-- Task data --
================================

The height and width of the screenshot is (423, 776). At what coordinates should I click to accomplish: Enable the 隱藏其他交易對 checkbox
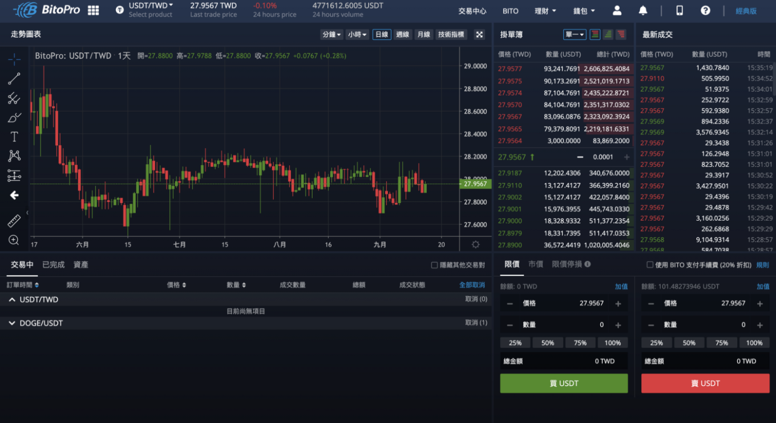pos(434,264)
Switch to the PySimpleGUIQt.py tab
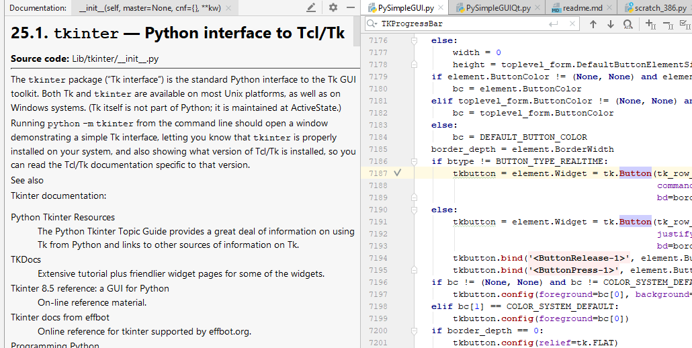Viewport: 692px width, 348px height. coord(499,8)
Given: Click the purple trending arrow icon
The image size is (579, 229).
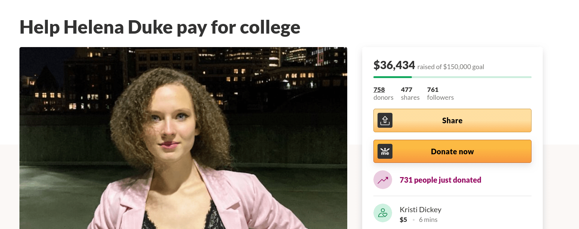Looking at the screenshot, I should [x=383, y=180].
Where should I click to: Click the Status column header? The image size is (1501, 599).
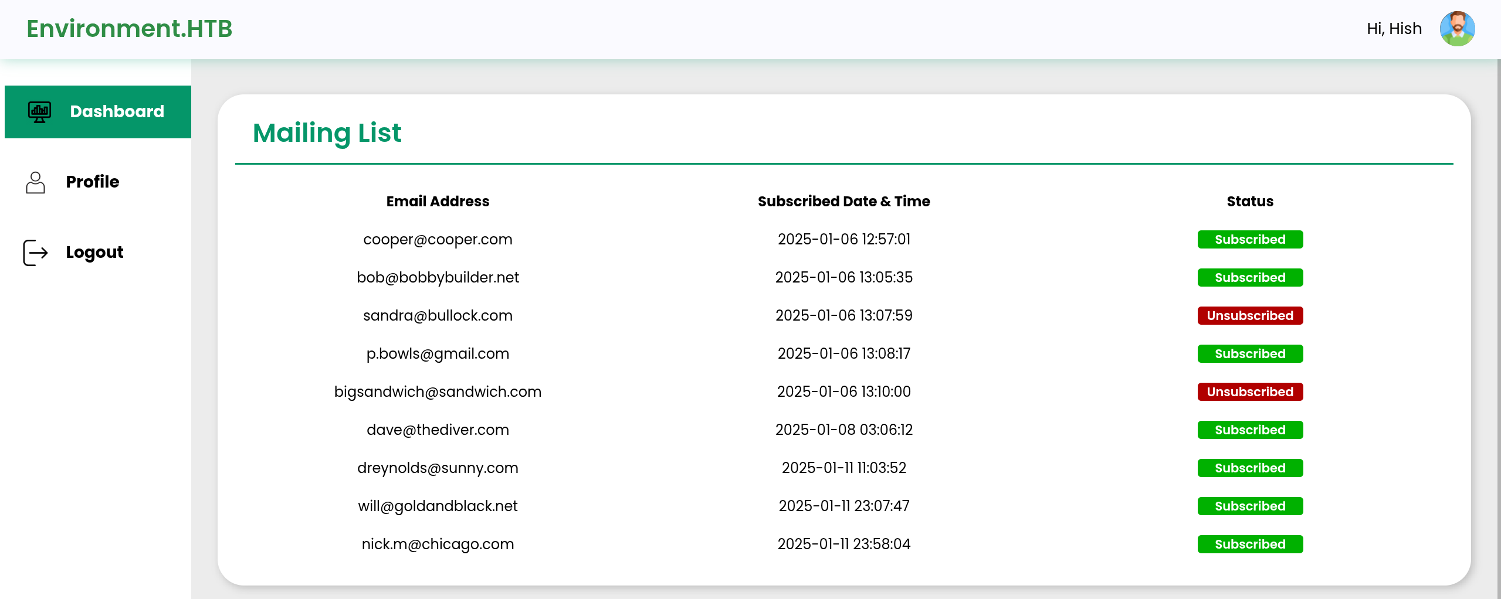coord(1249,202)
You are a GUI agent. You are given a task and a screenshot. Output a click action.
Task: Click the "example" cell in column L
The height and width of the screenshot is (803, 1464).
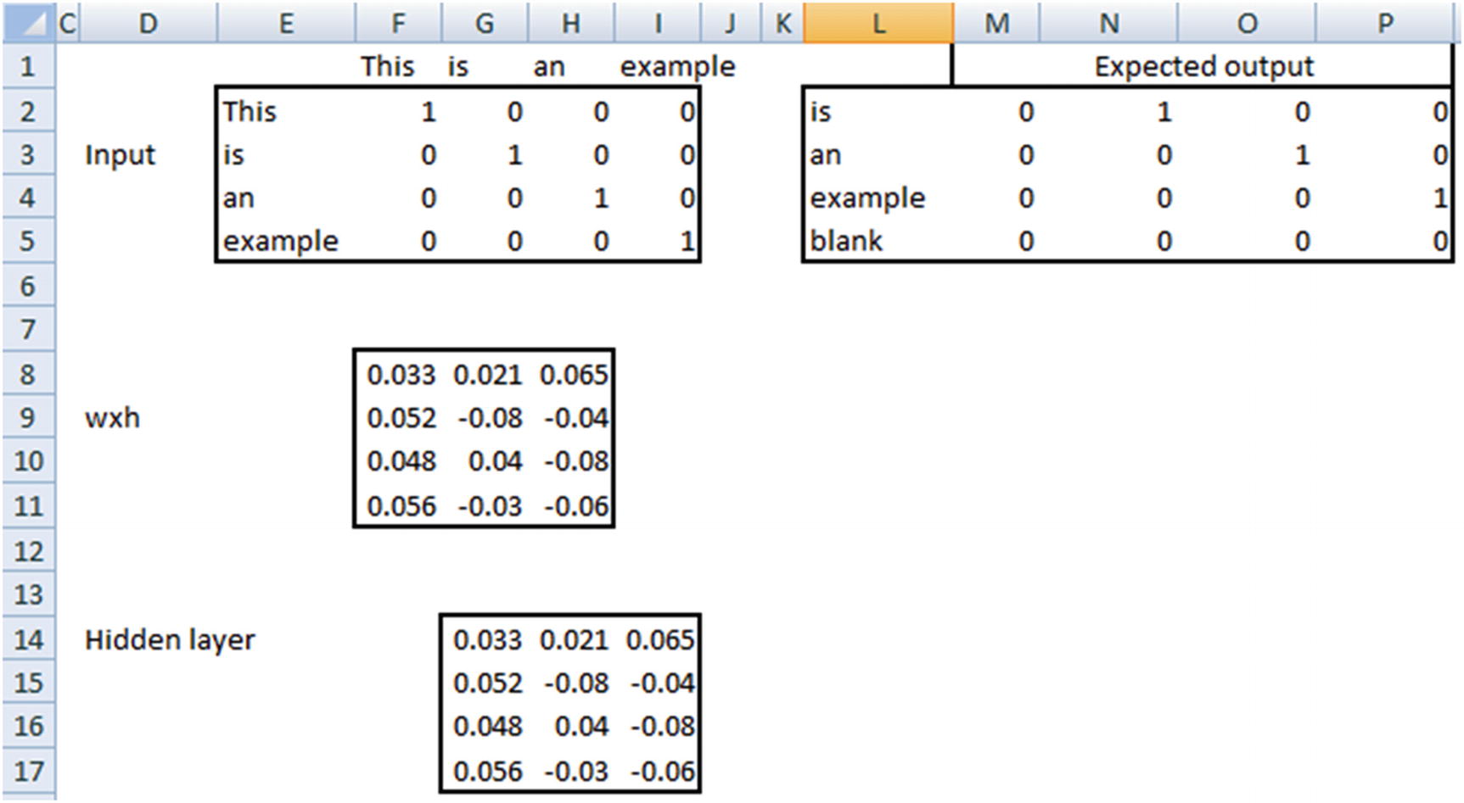tap(867, 198)

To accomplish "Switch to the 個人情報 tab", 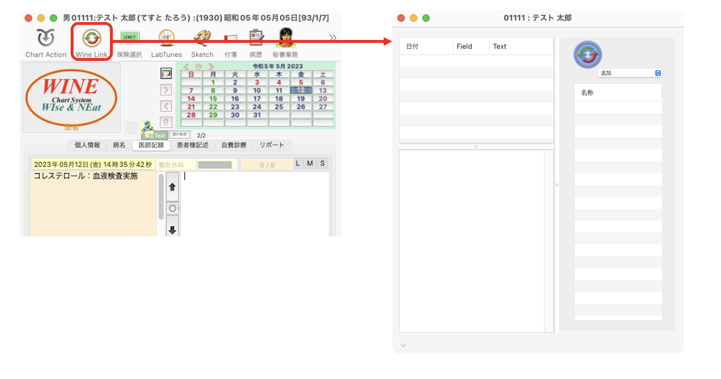I will [87, 145].
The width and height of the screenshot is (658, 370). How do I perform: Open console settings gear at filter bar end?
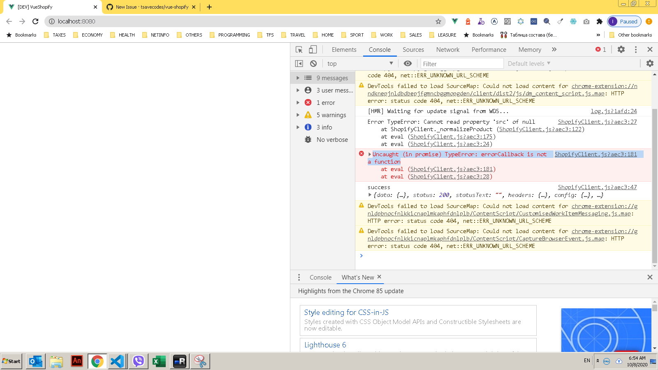(650, 63)
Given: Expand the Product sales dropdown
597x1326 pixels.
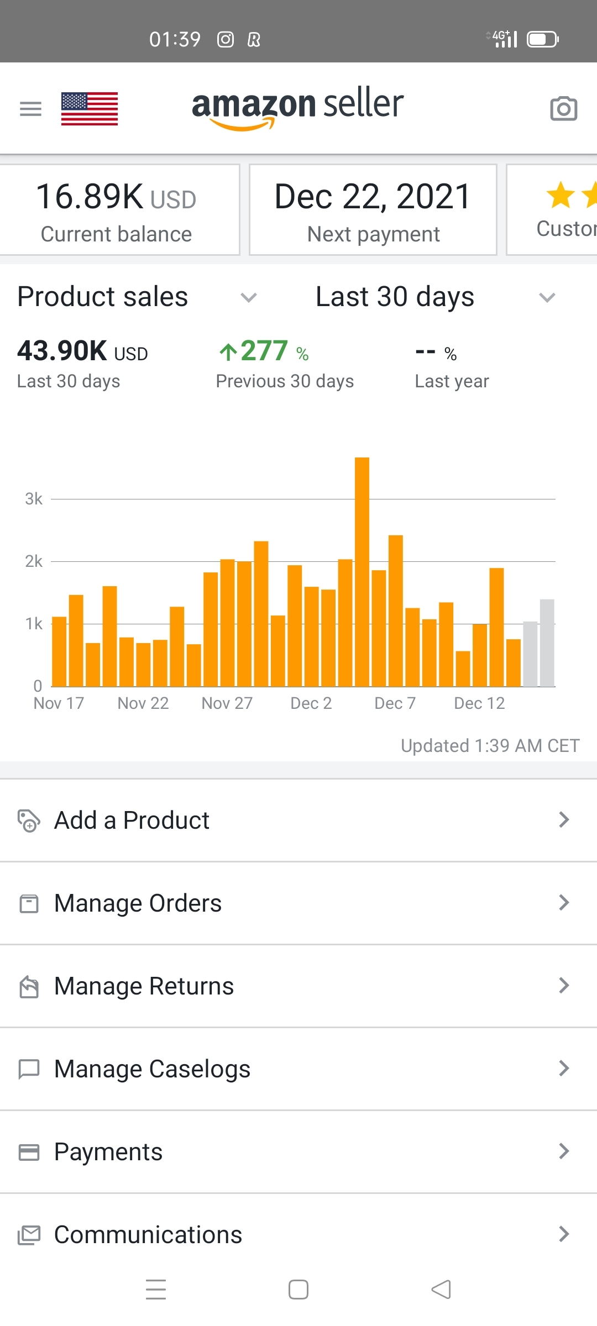Looking at the screenshot, I should (x=248, y=298).
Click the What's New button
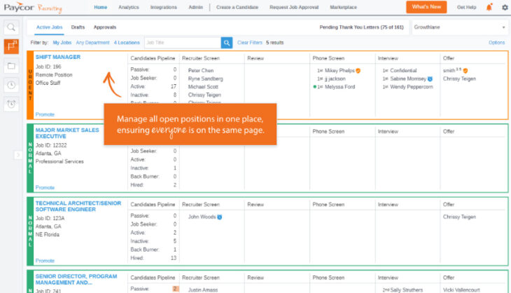Image resolution: width=511 pixels, height=293 pixels. pos(426,7)
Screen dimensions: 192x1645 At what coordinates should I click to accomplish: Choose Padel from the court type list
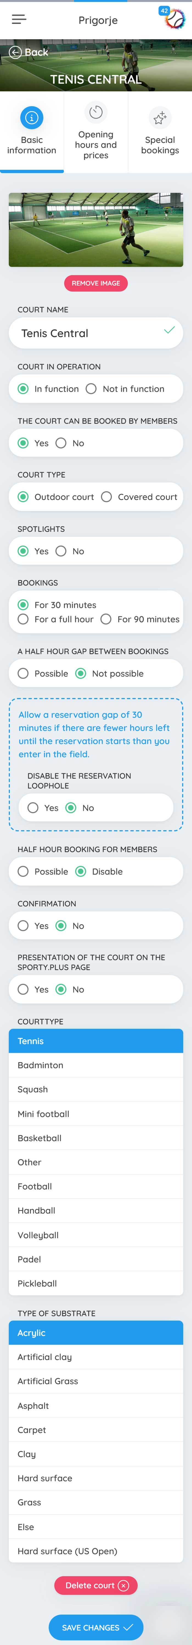(96, 1259)
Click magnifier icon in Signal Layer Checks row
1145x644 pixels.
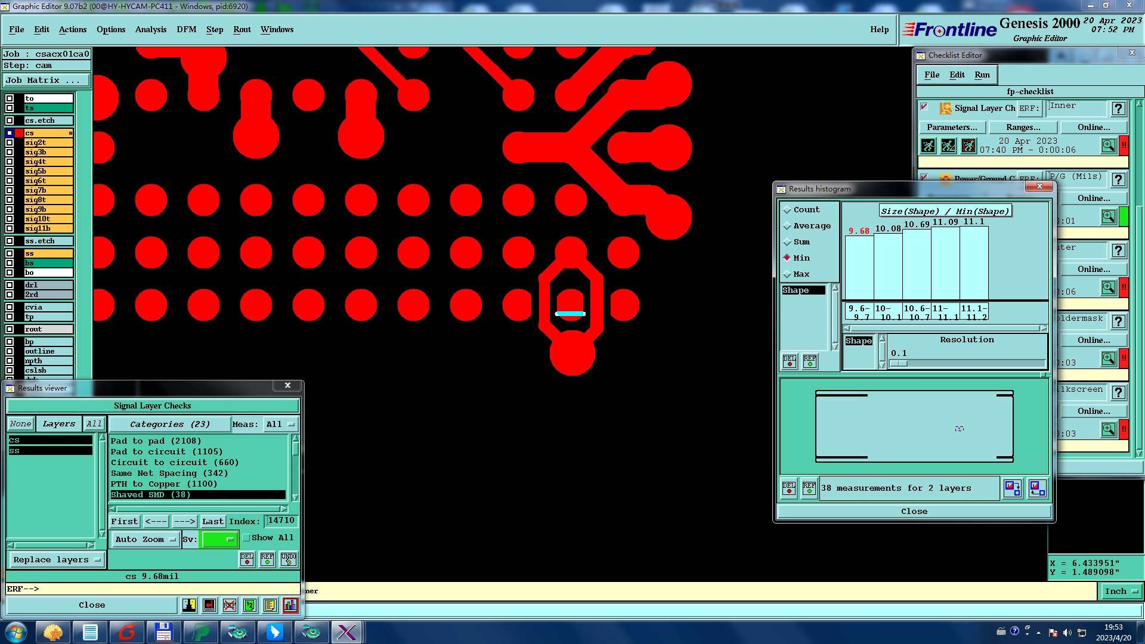pos(1108,145)
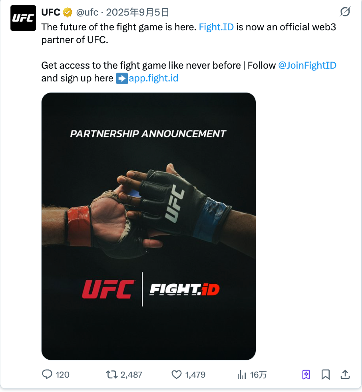Open the tweet date 2025年9月5日
362x392 pixels.
point(137,12)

================================

-- What is expected --
Copy out the data from its start through the line containing "Viewport: 692px width, 348px", keeping each line unchanged, and leave the pictures out of your answer.

-- Expected answer --
The height and width of the screenshot is (423, 776). At what coordinates should I click to accomplish: Enable the 隱藏其他交易對 checkbox
pos(434,264)
Switch to the PySimpleGUIQt.py tab
Viewport: 692px width, 348px height. coord(499,8)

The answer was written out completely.